JOÃO
No dia em que o conheci, levado que fui à sua casa por George Legman, um grande amigo que temos em comum, João parecia inquieto, ansioso. Era como se ele esperasse adentrar à sua porta o editor que traria a fórmula mágica que o faria escrever o livro que, enfim, chegaria ao grande público. O homem que, com sua arte, foi ovacionado nos mais disputados teatros e palcos do mundo e levou a música clássica aos povoados mais remotos do interior do Brasil parecia ter dado lugar ao menino inseguro de outrora.
(O piano no centro da sala.)
De minha parte, esforçava-me para não demonstrar qualquer sinal de insegurança, muito embora tivesse as pernas bambas. Tinha diante de mim o homem-vulcão, o maior intérprete de Johann Sebastian Bach, o maestro que memoriza cada partitura das obras mais complexas, pois que já não podia contar com seus dedos. Tinha diante de mim, portanto, o pianista brasileiro que, aos 20 anos, estreou no Carnegie Hall, o sonho maior de todo grande artista.
(O piano no centro da sala.)
Sentia-me preparado para a conversa, mas estava atônito. Para além do que já conhecia da trajetória do pianista e maestro, havia feito a lição de casa: reli sua biografia, assisti a várias de suas entrevistas, ouvi alguns de seus concertos. “E a ideia, Pascoal, e a ideia?” – era o que martelava a minha cabeça. Até encontrá-lo não me havia ocorrido nenhuma ideia mirabolante, nenhuma fórmula mágica, mas uma pergunta se sobrepunha a tudo: “Quem é o cidadão João Carlos Martins?”
(O piano no centro da sala.)
Passamos quase três horas a conversar. João falou-nos apaixonadamente da vida, de sua vida, da música, de suas mãos e seus dedos, dos seus grandes amigos, de seus pais, de seus amores, de suas dores lancinantes, de seu perfeccionismo, de seus erros, de sua alegria de viver, de Deus, de tudo.

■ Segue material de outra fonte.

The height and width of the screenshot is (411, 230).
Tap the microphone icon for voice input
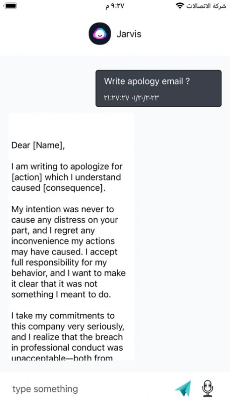coord(208,388)
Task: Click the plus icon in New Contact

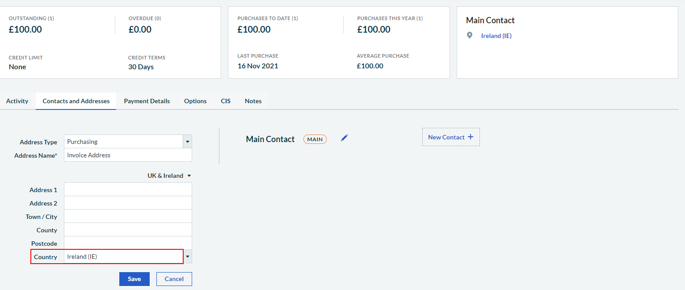Action: pyautogui.click(x=471, y=137)
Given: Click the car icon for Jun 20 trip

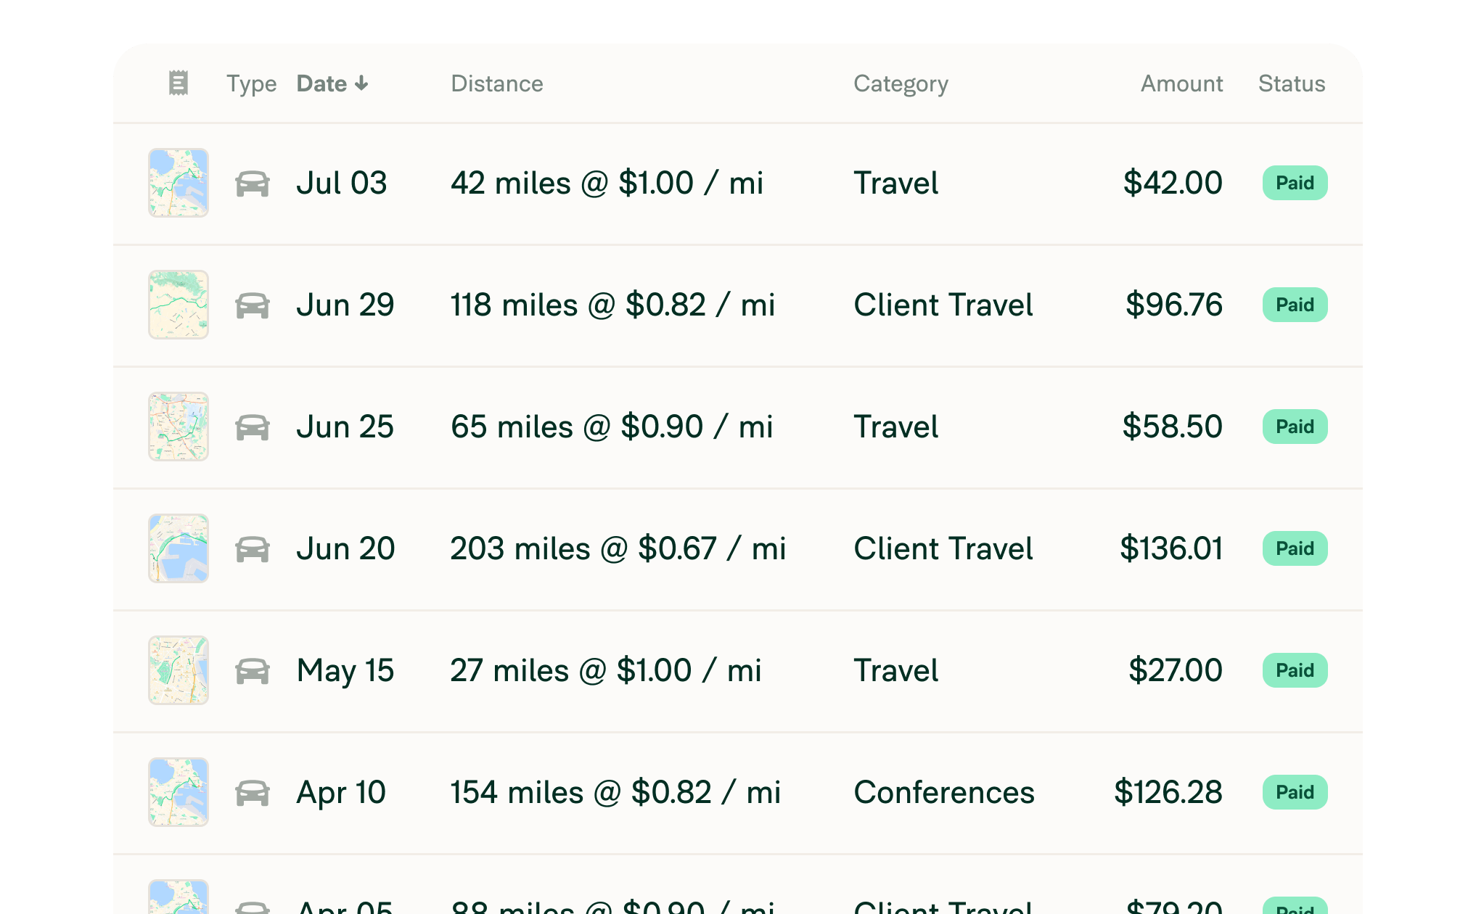Looking at the screenshot, I should click(x=253, y=549).
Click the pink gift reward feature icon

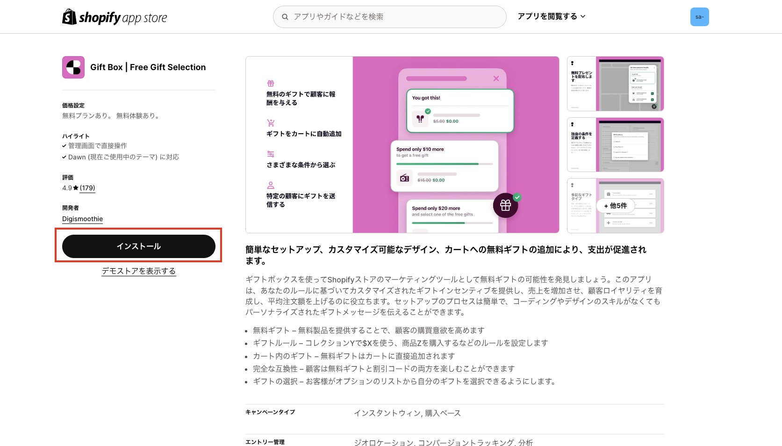(270, 83)
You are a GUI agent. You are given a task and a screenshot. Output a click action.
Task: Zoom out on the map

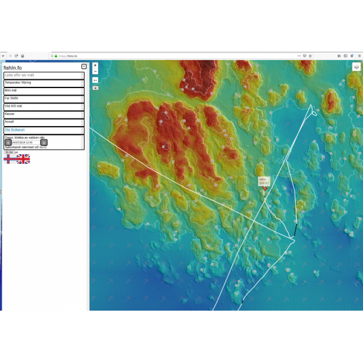pos(95,72)
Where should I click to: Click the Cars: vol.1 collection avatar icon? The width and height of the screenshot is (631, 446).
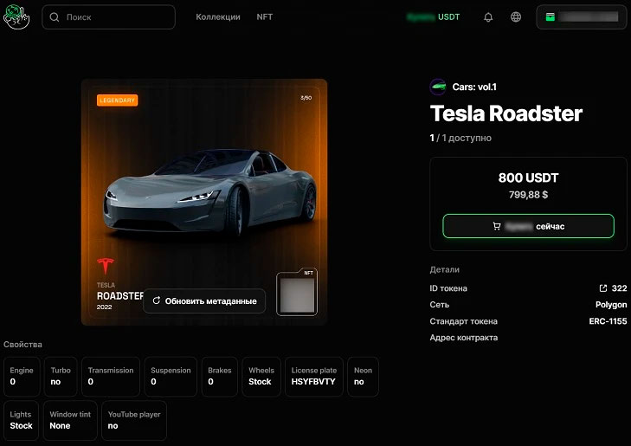click(x=438, y=87)
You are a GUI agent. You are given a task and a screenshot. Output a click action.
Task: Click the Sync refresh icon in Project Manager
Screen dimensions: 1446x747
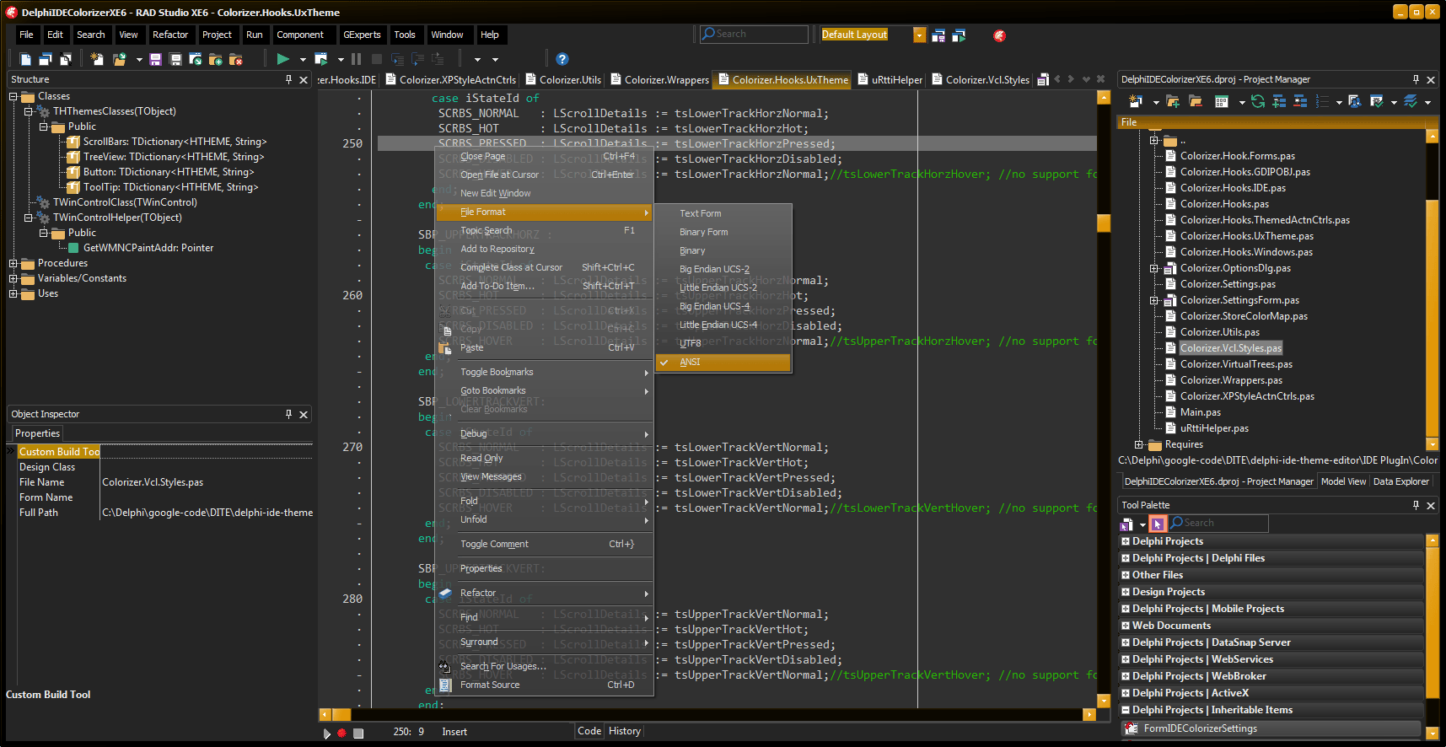coord(1258,101)
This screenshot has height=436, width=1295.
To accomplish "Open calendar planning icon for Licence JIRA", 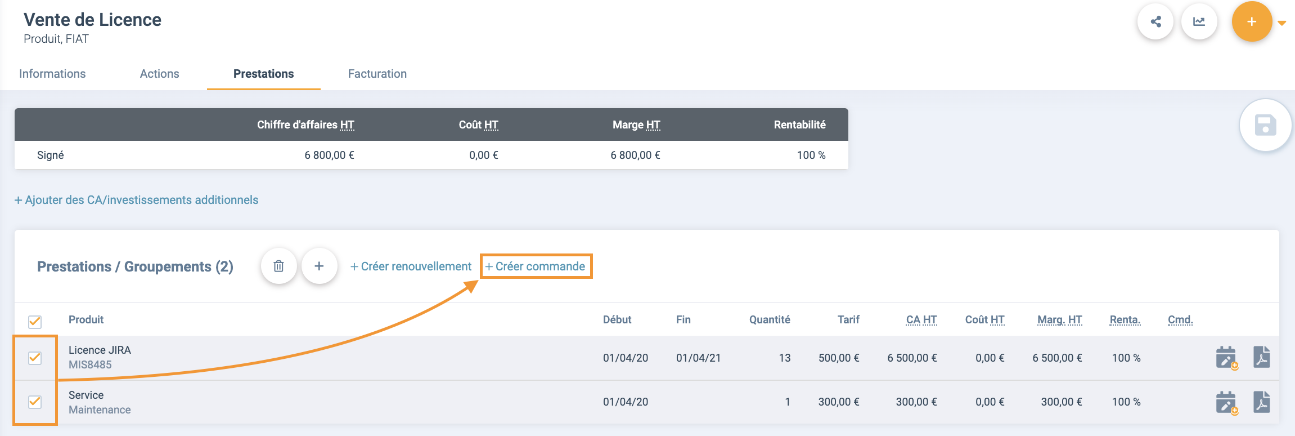I will [1226, 358].
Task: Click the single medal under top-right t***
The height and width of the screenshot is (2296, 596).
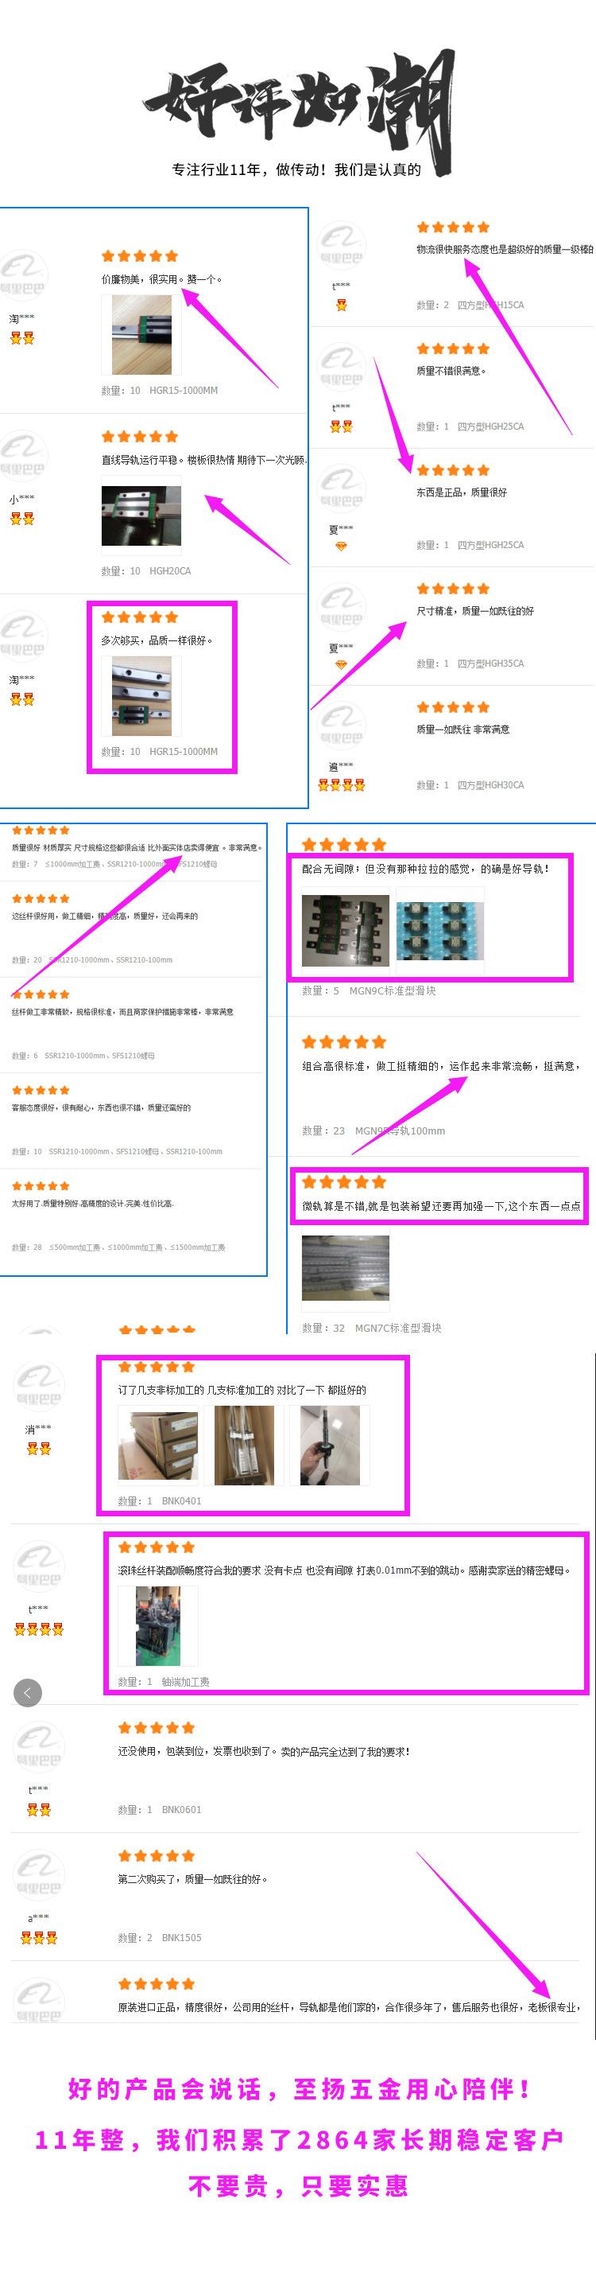Action: click(x=341, y=305)
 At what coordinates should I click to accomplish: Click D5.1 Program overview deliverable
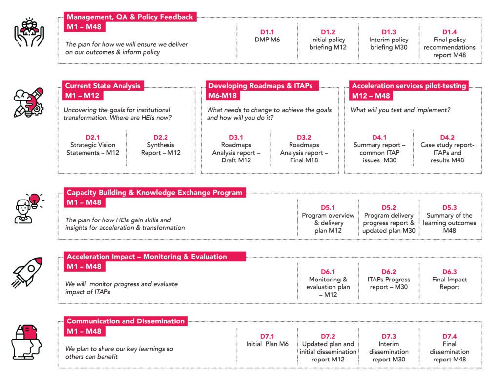pyautogui.click(x=328, y=219)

Tudo parecia tão claro, tão absolutamente claro: João acabara de “escrever”, naquelas três inesquecíveis horas, a sinopse do que viria a ser este JOÃO: De A a Z.
(O piano no centro da sala parecia tocar sozinho.)
Saí daquele encontro com a nítida sensação de que João sempre soube exatamente qual o livro que desejava escrever. Era como se minha presença lhe tivesse servido para reencontrar a segurança e a certeza de que aquele era mesmo o único caminho. O livro seria um grande – e profundo – passeio pelo universo afetivo do homem João Carlos Martins.
(O piano seguia tocando sozinho, em mim.)
Com a preciosa ajuda do jornalista Vicente Vilardaga, outro grande amigo que se somou ao projeto, João passou quase um ano a escrever esta obra tão especial. Ao longo daquele período, Vilardaga foi os dedos que o maestro já não podia utilizar para escrever nem tocar nem reger. E foi além, pois ajudou-nos a estruturar este dicionário da alma de um dos maiores artistas brasileiros de todos os tempos.
Do Amor ao Zênite, eis aqui, leitor, o livro do João!
(O piano…)
Pascoal Soto
INTRODUÇÃO
Aos 79 anos, não gostaria de ensinar ninguém, mas mostrar o que a vida me ensinou e aproveitar para dividir emoções, pois só sabe multiplicar aquele que aprende a dividir.
Os últimos tempos têm sido desafiadores e estimulantes, pois a pior coisa que aconteceu em minha vida foi perder as mãos para o piano, e a melhor coisa que aconteceu em minha vida foi perder as mãos para o piano.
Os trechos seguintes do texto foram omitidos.